Obama's dilemma was that his reading of a Second Amendment that "means something" made it difficult for him to say the D.C. law was constitutional. His public pronouncements were so imprecise that The Associated Press misreported him at a February press conference in Milwaukee saying he "voiced support" for the ban.
In March and April, I tried unsuccessfully for weeks to get a simple "yes" or "no" from Obama on constitutionality. When the question for the first time was put to him directly at ABC's Philadelphia presidential debate on April 16, he answered, "I confess I obviously haven't listened to the briefs and looked at all the evidence." On National Public Radio April 21 the day before the Pennsylvania primary, Obama said, "I don't know all the details and specifics of the D.C. gun law." He had not been asked and had not volunteered his opinion prior to Thursday's decision.
The issue will return when Chicago's handgun ban, modeled after the Washington law, is challenged in the courts. As a Chicago lawyer, Obama can hardly plead ignorance as he did concerning the D.C. gun ban. But with the case wending its way back to the Supreme Court for the next year, Obama will not have to answer the question before the November election.
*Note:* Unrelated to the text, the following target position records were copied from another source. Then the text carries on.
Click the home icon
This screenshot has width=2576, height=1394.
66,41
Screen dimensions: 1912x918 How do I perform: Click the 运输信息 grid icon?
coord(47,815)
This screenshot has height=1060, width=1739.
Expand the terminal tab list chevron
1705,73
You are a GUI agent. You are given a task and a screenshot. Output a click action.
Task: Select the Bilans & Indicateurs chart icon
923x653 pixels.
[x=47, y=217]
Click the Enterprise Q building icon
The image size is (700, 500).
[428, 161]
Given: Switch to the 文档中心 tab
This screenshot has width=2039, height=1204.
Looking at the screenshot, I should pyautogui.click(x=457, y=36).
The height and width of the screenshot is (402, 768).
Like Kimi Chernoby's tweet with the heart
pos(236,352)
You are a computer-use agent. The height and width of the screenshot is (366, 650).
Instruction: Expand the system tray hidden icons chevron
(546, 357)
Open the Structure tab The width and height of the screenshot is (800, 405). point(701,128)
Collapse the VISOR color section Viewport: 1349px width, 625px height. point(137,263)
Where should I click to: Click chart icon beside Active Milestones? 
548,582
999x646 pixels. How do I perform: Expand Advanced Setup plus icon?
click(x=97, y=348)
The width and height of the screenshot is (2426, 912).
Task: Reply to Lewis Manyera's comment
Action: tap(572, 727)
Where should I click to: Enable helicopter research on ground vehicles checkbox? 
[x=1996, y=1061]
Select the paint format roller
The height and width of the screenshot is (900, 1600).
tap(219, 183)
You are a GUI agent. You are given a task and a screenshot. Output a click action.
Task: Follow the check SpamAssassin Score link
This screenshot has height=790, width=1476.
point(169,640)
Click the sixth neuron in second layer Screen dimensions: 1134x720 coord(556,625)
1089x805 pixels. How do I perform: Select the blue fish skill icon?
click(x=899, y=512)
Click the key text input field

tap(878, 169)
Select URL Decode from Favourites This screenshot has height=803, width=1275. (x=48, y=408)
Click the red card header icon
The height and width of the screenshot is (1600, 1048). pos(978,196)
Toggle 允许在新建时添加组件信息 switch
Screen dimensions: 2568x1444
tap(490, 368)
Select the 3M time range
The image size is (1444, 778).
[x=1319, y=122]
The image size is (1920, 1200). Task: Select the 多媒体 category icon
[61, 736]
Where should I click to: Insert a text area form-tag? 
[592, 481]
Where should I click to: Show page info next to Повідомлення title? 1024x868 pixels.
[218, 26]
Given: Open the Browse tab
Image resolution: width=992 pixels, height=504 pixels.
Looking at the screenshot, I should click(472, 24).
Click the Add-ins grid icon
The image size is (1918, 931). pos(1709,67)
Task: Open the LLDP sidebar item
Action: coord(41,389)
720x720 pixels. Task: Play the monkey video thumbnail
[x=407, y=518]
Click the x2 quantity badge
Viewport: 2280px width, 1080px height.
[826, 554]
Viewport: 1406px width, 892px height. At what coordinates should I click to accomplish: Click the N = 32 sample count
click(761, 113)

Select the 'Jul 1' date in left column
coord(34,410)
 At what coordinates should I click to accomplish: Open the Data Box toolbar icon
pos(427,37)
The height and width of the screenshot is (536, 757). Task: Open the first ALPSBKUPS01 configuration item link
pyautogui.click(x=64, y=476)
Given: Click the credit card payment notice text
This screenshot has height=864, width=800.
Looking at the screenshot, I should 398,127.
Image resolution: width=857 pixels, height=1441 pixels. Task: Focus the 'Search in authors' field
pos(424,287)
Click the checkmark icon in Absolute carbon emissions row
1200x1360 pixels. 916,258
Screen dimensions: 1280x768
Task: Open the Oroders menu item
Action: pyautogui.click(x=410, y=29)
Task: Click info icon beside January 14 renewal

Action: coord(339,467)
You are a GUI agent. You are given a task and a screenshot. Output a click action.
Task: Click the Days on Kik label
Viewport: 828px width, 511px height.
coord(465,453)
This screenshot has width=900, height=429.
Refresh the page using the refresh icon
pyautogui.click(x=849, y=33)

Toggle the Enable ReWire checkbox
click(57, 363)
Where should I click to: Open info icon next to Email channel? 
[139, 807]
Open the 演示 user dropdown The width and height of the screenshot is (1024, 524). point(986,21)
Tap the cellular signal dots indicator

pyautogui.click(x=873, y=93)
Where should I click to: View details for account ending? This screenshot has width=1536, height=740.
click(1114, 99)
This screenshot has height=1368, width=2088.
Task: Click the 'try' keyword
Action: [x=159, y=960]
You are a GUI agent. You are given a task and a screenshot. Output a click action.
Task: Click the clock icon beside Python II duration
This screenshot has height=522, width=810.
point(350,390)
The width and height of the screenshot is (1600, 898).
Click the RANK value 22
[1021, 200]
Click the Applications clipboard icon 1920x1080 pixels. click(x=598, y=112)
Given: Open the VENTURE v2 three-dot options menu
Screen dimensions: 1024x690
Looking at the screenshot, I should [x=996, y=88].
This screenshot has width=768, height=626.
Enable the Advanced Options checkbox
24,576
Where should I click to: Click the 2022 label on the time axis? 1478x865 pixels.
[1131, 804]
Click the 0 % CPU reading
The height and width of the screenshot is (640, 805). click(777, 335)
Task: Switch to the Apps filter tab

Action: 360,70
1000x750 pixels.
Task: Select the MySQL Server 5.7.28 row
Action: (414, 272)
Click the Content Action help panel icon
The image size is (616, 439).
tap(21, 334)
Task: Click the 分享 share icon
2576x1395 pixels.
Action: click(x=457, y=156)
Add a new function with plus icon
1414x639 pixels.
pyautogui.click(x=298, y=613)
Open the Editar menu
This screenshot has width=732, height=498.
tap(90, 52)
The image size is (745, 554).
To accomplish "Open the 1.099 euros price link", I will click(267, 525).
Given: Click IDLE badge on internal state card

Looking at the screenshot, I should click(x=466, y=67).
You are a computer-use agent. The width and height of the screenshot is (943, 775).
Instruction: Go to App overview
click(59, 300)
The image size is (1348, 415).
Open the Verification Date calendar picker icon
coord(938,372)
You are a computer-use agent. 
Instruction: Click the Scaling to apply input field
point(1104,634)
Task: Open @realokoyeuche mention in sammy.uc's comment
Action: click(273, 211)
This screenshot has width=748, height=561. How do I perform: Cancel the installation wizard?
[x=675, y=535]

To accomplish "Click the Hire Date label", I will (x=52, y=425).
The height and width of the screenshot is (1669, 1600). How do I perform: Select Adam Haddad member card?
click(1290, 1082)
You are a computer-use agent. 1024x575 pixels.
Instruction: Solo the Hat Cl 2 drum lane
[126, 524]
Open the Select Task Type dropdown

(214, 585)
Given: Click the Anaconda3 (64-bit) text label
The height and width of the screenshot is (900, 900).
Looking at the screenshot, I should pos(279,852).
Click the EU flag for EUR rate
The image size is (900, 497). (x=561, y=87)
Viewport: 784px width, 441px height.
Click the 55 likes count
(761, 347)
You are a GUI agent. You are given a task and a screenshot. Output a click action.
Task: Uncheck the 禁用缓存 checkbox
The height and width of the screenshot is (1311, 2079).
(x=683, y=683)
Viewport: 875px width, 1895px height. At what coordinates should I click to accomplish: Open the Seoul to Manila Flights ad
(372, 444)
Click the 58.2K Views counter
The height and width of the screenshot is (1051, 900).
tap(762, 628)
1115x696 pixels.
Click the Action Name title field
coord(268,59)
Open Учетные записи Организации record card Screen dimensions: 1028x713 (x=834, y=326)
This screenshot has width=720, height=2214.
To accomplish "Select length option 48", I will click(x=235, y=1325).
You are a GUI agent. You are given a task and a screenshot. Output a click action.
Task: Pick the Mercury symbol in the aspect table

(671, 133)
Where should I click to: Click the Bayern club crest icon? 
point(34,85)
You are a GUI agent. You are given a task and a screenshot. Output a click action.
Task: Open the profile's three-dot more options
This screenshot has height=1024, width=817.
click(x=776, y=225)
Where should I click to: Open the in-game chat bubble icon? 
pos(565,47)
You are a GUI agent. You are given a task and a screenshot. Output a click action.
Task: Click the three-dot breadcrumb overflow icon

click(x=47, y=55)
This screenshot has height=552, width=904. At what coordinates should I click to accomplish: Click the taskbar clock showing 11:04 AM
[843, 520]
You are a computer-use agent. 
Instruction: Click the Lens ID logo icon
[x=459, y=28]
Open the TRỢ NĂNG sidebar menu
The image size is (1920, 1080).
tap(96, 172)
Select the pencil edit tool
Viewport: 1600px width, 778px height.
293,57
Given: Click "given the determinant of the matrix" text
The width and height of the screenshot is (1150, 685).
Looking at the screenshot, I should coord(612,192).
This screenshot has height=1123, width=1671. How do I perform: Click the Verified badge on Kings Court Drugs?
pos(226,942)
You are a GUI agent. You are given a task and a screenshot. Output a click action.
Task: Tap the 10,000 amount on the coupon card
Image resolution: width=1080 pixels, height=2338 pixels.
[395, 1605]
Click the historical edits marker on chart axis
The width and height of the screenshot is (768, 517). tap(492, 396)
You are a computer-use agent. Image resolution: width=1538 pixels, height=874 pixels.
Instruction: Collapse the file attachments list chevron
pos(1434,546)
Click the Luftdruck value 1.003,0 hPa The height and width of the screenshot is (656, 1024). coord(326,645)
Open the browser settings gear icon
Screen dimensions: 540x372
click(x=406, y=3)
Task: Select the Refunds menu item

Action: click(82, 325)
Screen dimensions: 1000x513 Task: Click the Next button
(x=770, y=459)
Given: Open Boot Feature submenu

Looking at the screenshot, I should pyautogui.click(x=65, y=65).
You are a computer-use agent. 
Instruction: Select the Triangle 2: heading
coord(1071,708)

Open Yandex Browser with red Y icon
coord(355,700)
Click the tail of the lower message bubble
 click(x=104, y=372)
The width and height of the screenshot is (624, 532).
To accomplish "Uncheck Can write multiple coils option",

While Scalia's opinion for now saves Obama from defending a court that had emasculated gun rights, one inconvenient truth confronts the candidate. He has made clear that as president he would nominate Supreme Court justices who agree with the minority of four that the Second Amendment is meaningless. Would he want a reconstituted court to roll back the District of Columbia decision when the Chicago case gets there?